Как в стихах, так и в прозе письму её свойственна целомудренность выражений, каких бы крайних состояний души человеческой они ни касались. Добавим сюда и манеру изложения – сдержанную и интеллигентную, что также немаловажно, учитывая особенности дагестанского менталитета, и лёгкость пера, и культуру слова. Всё это и ещё многое другое, о чём писали маститые критики и литературоведы К. Абуков, С. Ахмедов и другие, составляет характеристику произведений Жанны Абуевой.
Роман «Дагестанская сага» написан в жанре семейной хроники и наполнен особым содержанием эпохи, ознаменованной войнами и революциями, репрессиями и выселением целых народов, историческими катаклизмами невиданного размаха. Весь традиционный миропорядок, охваченный глубоким кризисом ценностей и норм жизни, оказался разрушенным. Конфликты, как отзвук больших исторических коллизий, в которые вовлечены персонажи романа, жестокий кризис, переживаемый семьёй Ахмедовых, стали типичными для всего дагестанского общества.
По событиям, описанным Ж. Абуевой, вполне можно составить представление об исторической ситуации первой половины XX века, когда разворачивается действие романа. Автор вновь и вновь обращается к реалиям времени, вводя их в текстовый ряд и придавая тем самым художественному произведению черты хроникальности. Включение в повествование имён и фигур реально существовавших исторических деятелей выполняет здесь сразу несколько функций, создавая исторический фон, придавая произведению определённую жанровую окраску и участвуя в развитии сюжета и организации композиции.

**Условие задания**
Продолжите отрывок о романе Жанны Абуевой «Дагестанская сага», начав сразу после его последнего предложения. Приведённые далее строки в этом задании никак не используются.

**Исходные данные**
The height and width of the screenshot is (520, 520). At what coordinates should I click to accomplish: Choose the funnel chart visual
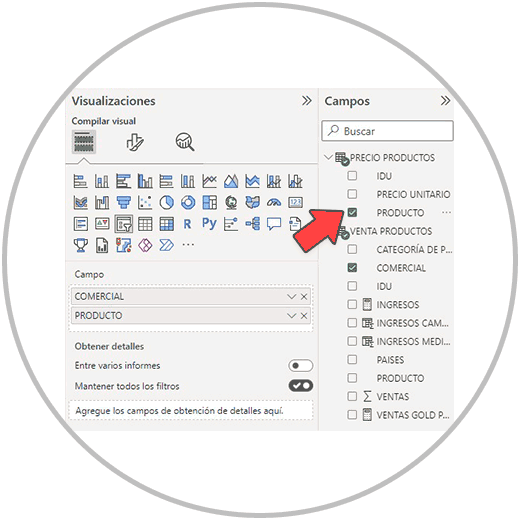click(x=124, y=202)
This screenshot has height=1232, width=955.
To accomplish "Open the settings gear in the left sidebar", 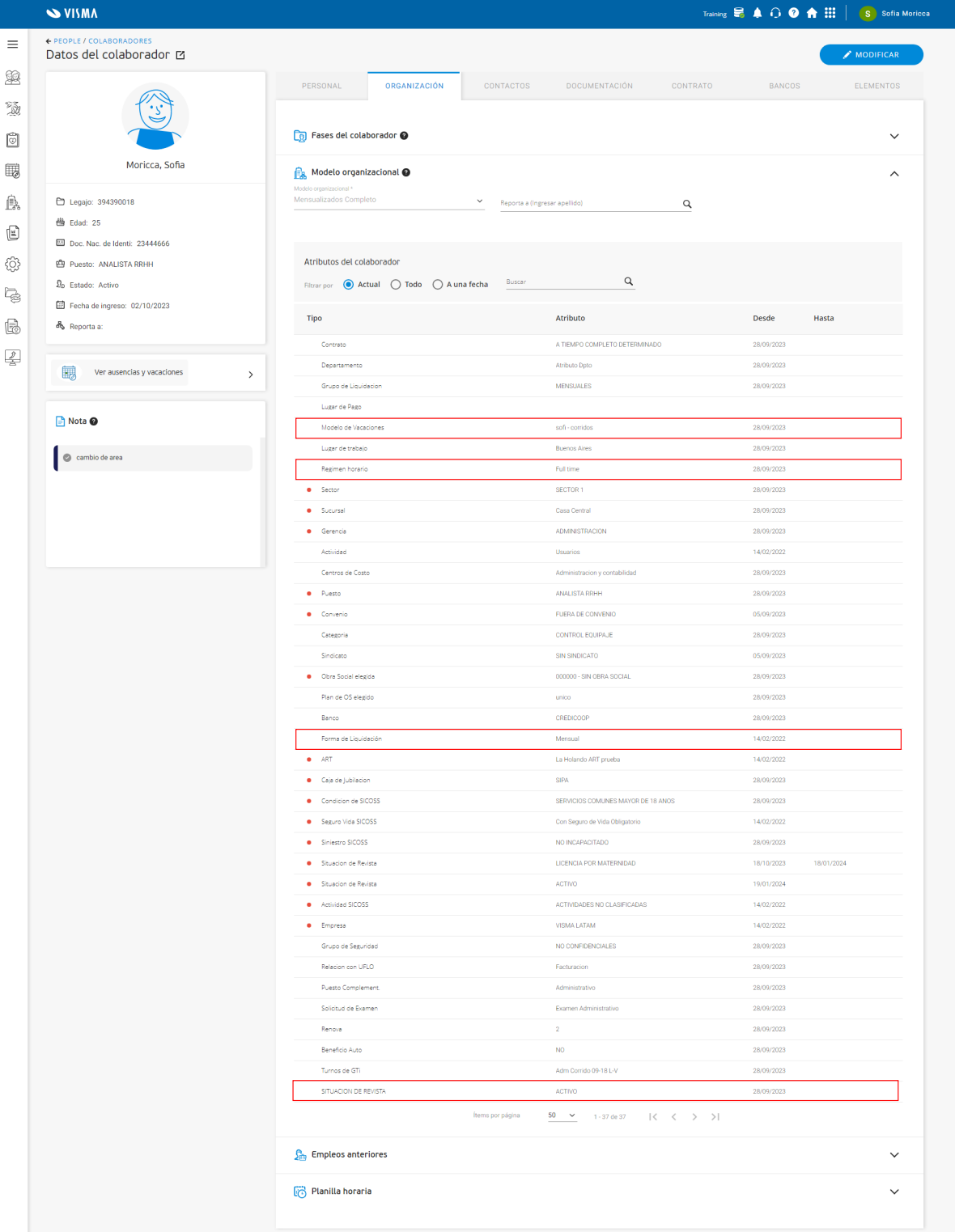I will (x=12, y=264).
--
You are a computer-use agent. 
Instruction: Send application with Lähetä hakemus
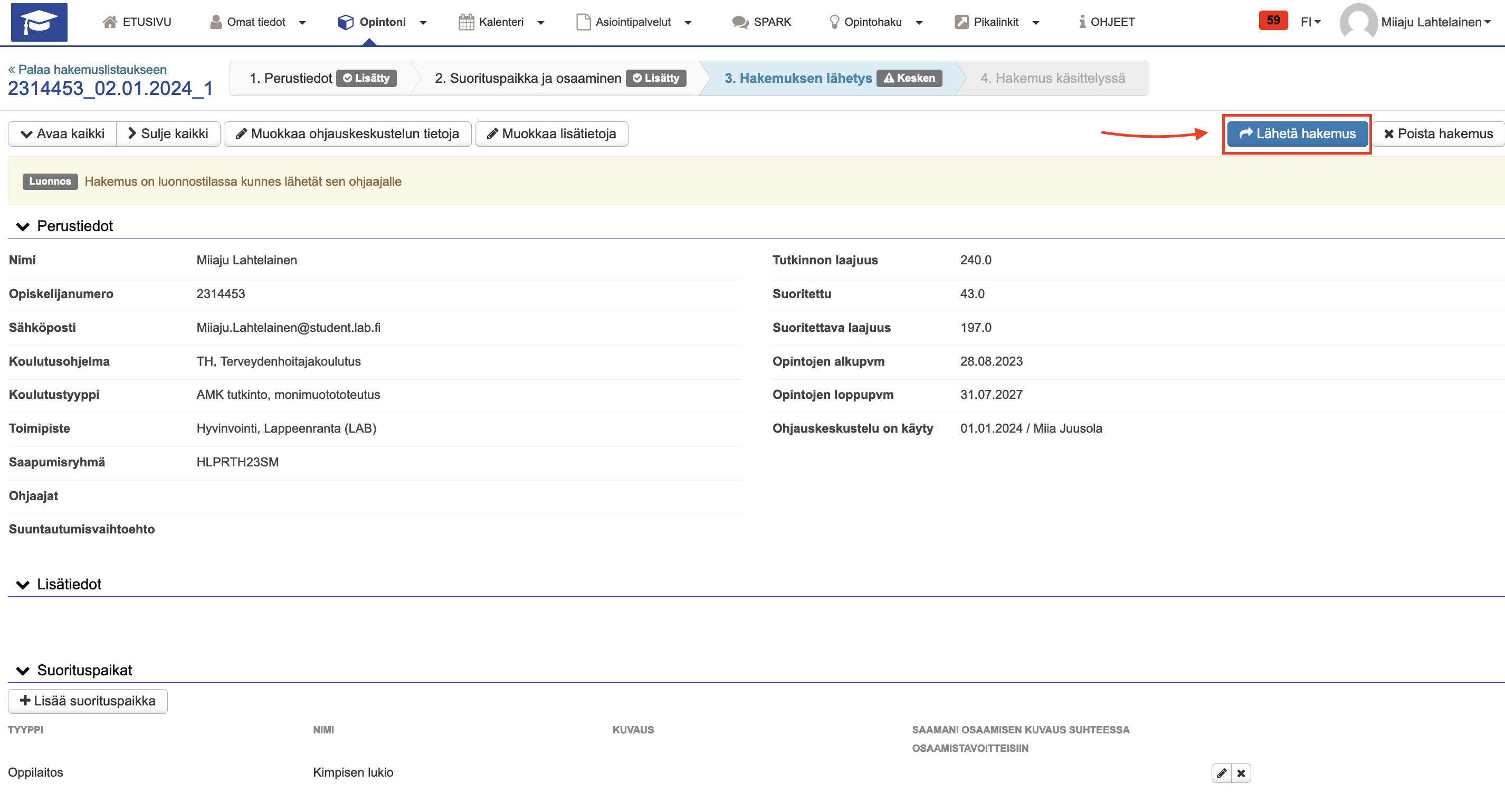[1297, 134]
---
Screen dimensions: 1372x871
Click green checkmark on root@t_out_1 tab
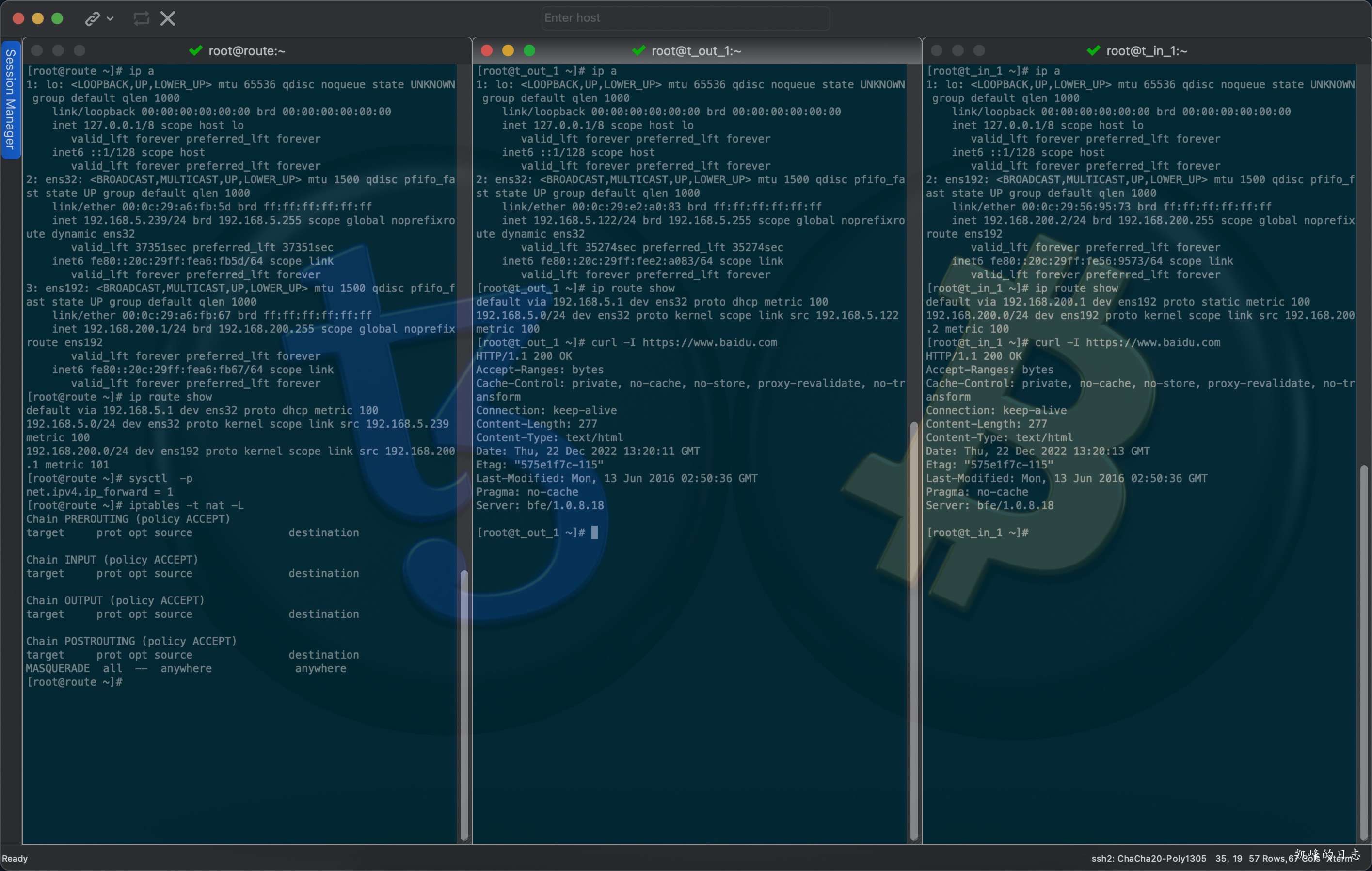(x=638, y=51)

**Результат выполнения**
События эпохи тесно сопряжены не только с социальной, но и с духовно-этической сферой жизни героев романа. Революция несла дагестанцам не только светлое будущее, но и трагедию, отразившуюся в судьбах самых разных людей, представителей всех слоёв общества. Осмысление судьбы одной семьи в свете нового социального опыта, радикально изменившего ход жизни каждого из героев, и составляет событийную основу произведения.
В романе получают развитие несколько сюжетных линий: линия старших Ахмедовых – Ансара, Айши, сестры Айши – Шахри и её мужа Манапа, всех тех, кто родился и прошёл процесс становления ещё до революции.
Второй, новый, уровень сюжета связан с детьми Ансара – Маликой и Имраном, с сыном Шахри Далгатом, а также многими, с кем свела их жизнь на своих перепутьях. Все герои хотят лишь простого человеческого счастья, но дорога к нему длинна и трудна, и к желанной цели, которую они заслужили по праву, Ахмедовы придут через испытания и лишения, через горечь и разочарования.
Прототипы отдельных персонажей романа уже были описаны под другими именами в автобиографической книге Жанны Абуевой «Для меня мой Буйнакск – столица». Конечно, здесь многое изменено, но всё равно ясно, что именно через своё, близкое, родное и родовое писательница решает проблему «человек и время». Решает по-своему, уходя от многих стереотипов описания событий периода 30–40-х годов. Рассказывая о трагических как для всей страны, так и для семьи Ахмедовых 30-х годах, она не страшится эпатировать читателя и умеет доходчиво, без всякого пафоса излагать собственные мысли.
Она никак не комментирует события, сломавшие жизни людей рода Ахмедовых и их близких, не предаёт анафеме советскую власть и Сталина, как это наблюдается в современной литературе. Она кратка, но кратка по-своему. Её простой, внешне беспристрастный и лишенный эмоций рассказ создаёт порой эффект подлинности, а одновременно и стилизации под хроникальные тексты, фиксирующие те или иные события. Автор описывает своих героев на крутом изломе жизни. В романе слились трагедия исторических обстоятельств и трагическая судьба личности, и эта коллизия Жанной Абуевой успешно решена.
Одной из задач романа является показ зарождения семьи Ахмедовых: любовь Ансара и Айши, пошедших наперекор воле родных, тяжёлое расставание Айши со своей семьёй, бегство молодых в город и, наконец – как утешение и успокоение – их Дом.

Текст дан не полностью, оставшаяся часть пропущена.